## [Task description]
What number of lines in the entries hold the string "computer"? Answer with it alone.

===== The records =====

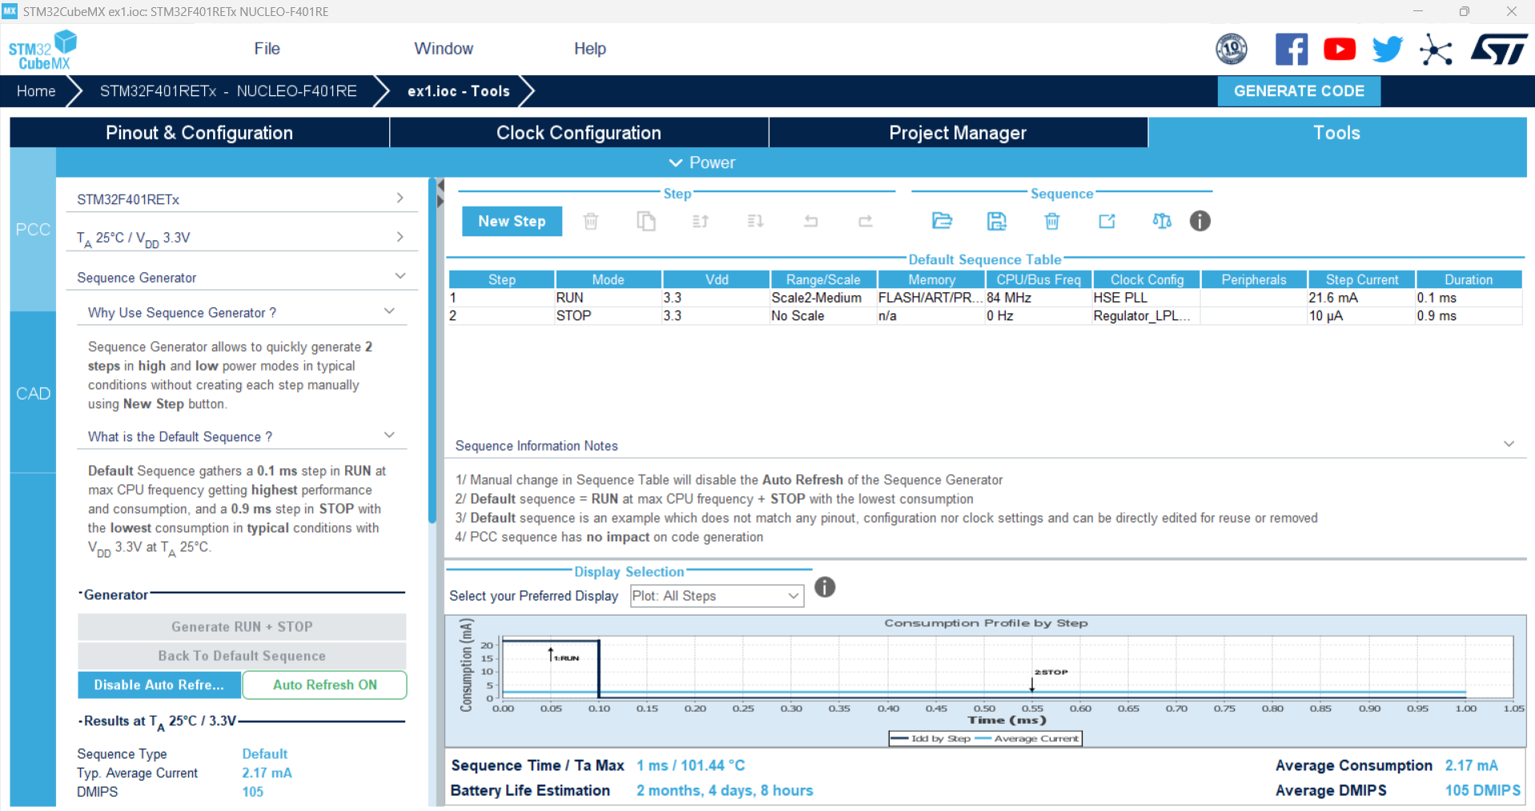This screenshot has width=1535, height=811.
Task: Click the delete sequence trash icon
Action: click(x=1052, y=221)
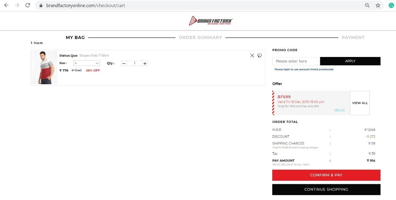Open the Offer TnC link
This screenshot has width=396, height=200.
pyautogui.click(x=339, y=110)
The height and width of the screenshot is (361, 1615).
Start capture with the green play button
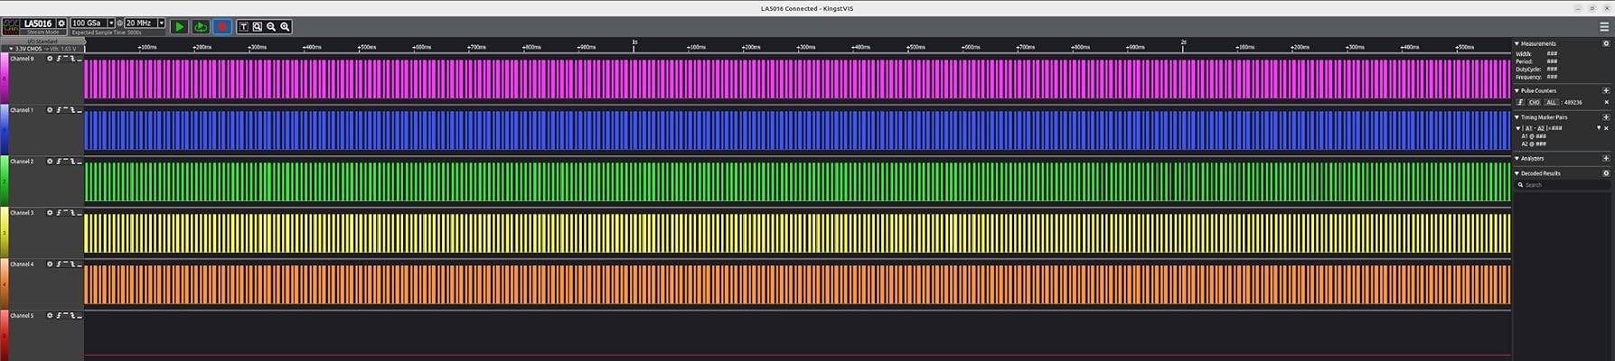pos(179,27)
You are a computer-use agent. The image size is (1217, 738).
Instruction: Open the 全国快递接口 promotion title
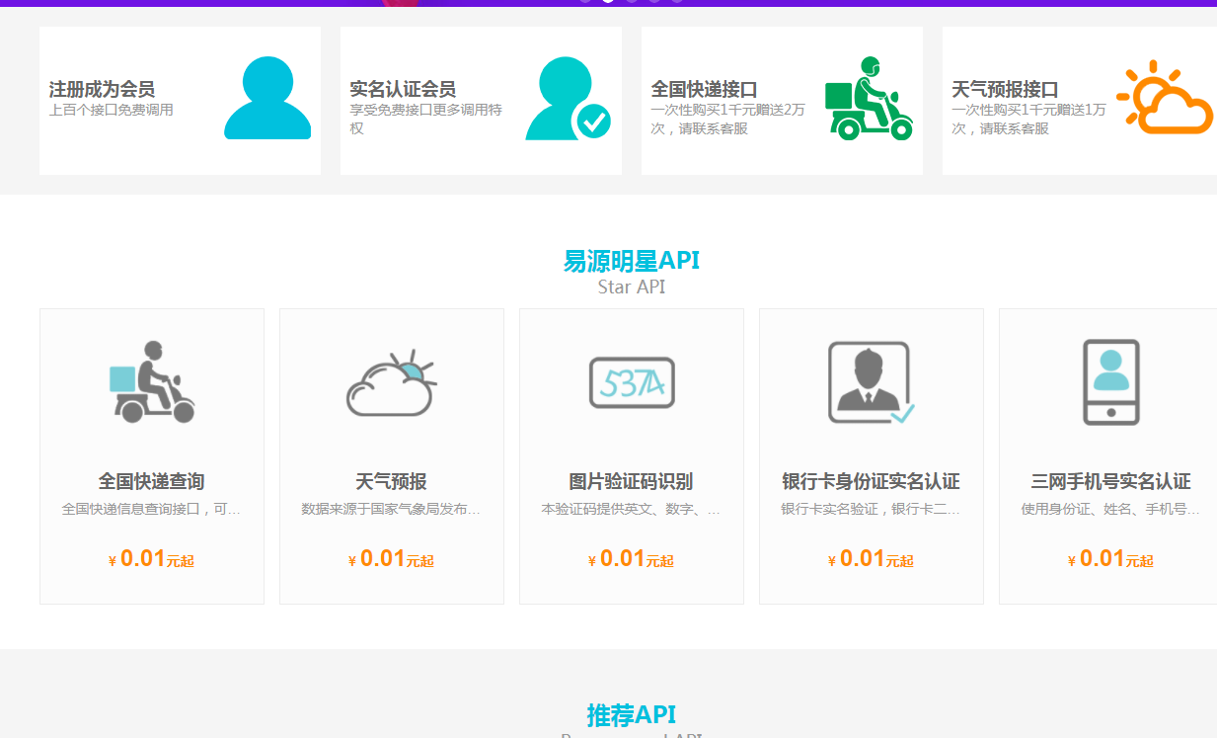click(704, 89)
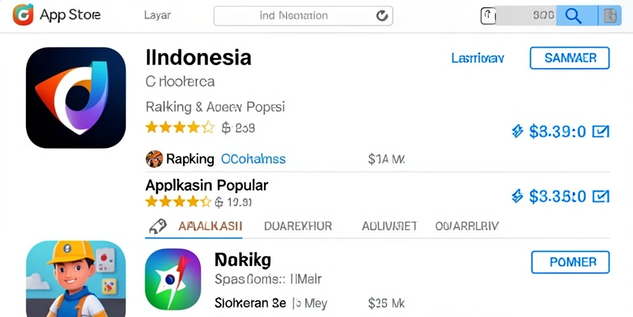Click the magnifier search icon

pos(573,15)
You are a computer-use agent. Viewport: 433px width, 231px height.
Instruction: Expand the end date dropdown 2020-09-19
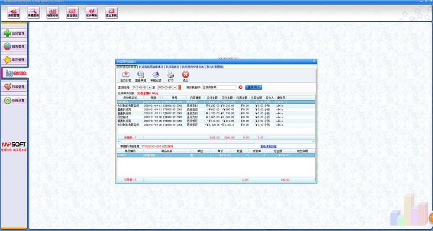pyautogui.click(x=174, y=87)

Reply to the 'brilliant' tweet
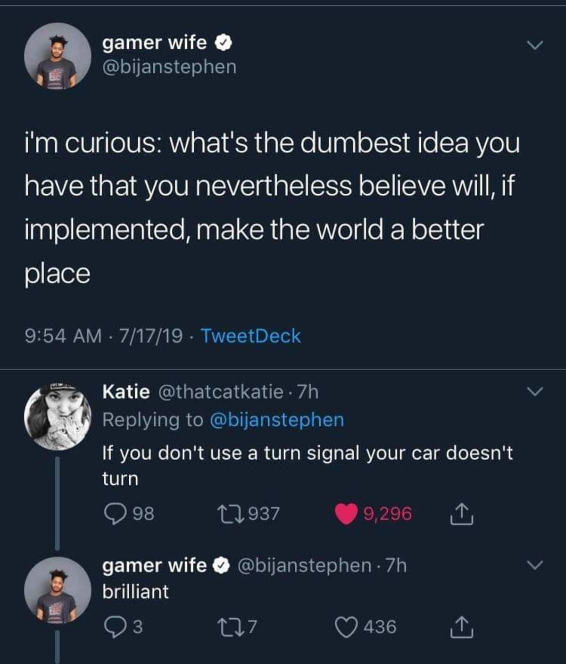tap(114, 627)
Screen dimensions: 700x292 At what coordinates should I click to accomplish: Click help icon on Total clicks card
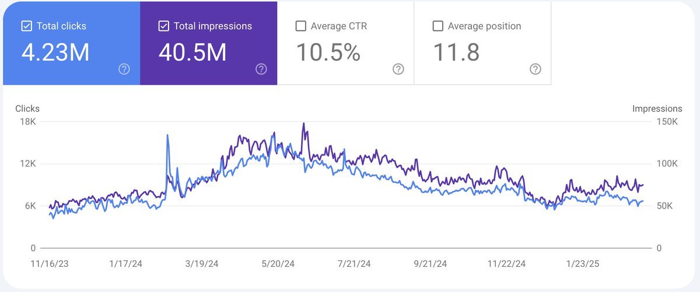point(124,69)
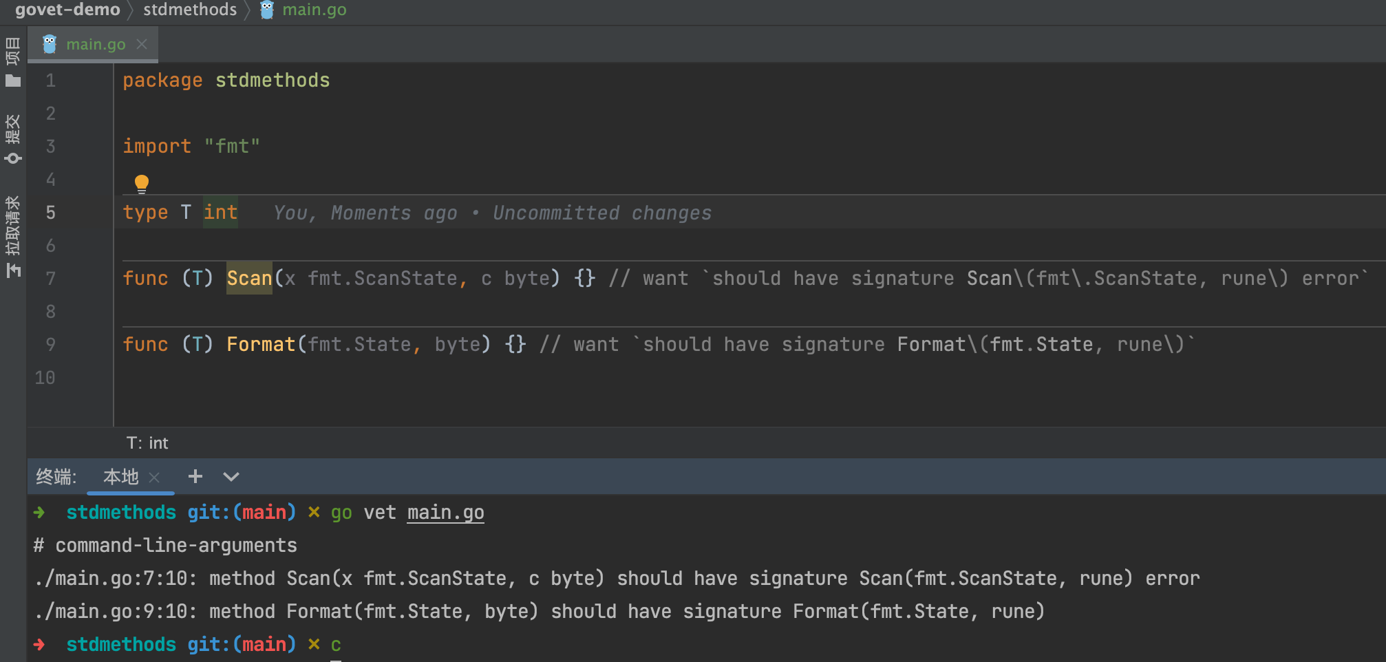Image resolution: width=1386 pixels, height=662 pixels.
Task: Select the main.go editor tab
Action: (x=96, y=44)
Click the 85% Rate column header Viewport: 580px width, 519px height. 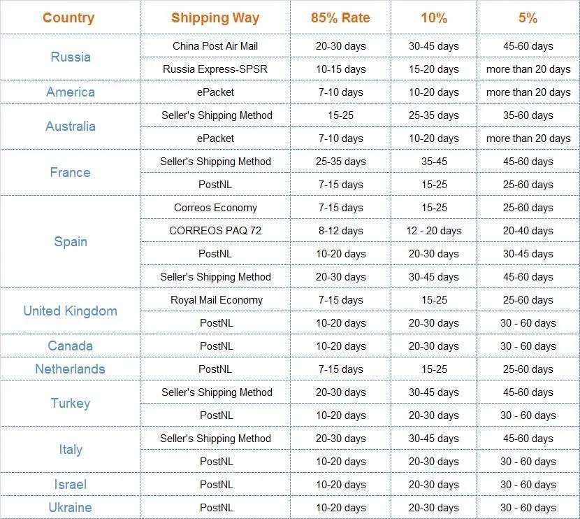point(340,17)
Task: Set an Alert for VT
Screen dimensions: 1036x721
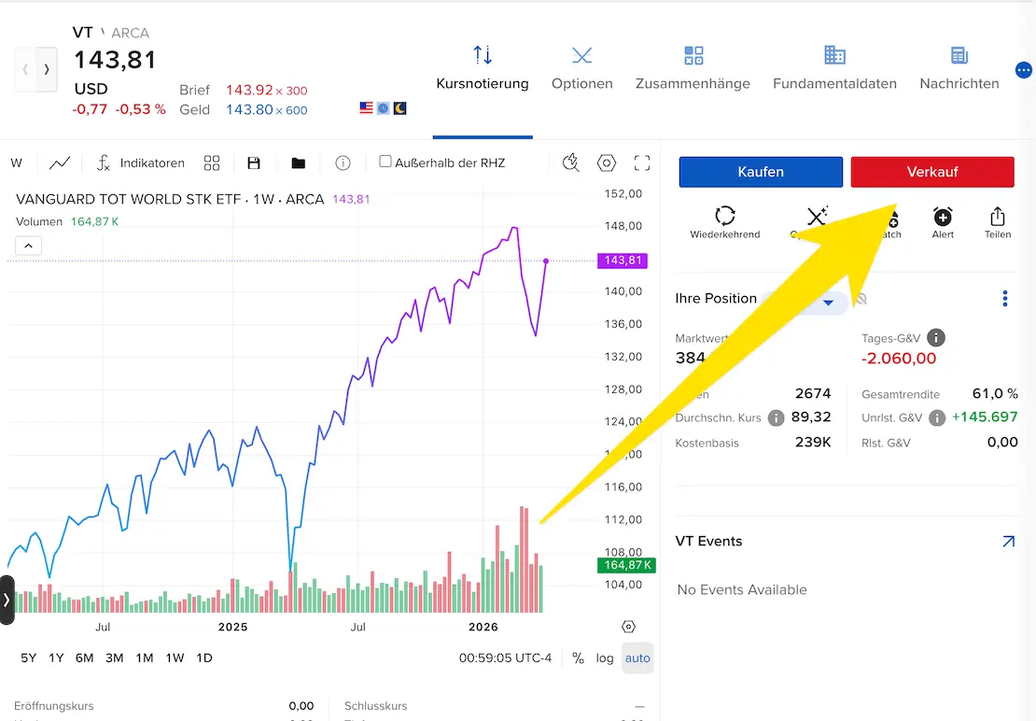Action: (943, 222)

=====

## [Answer area]
2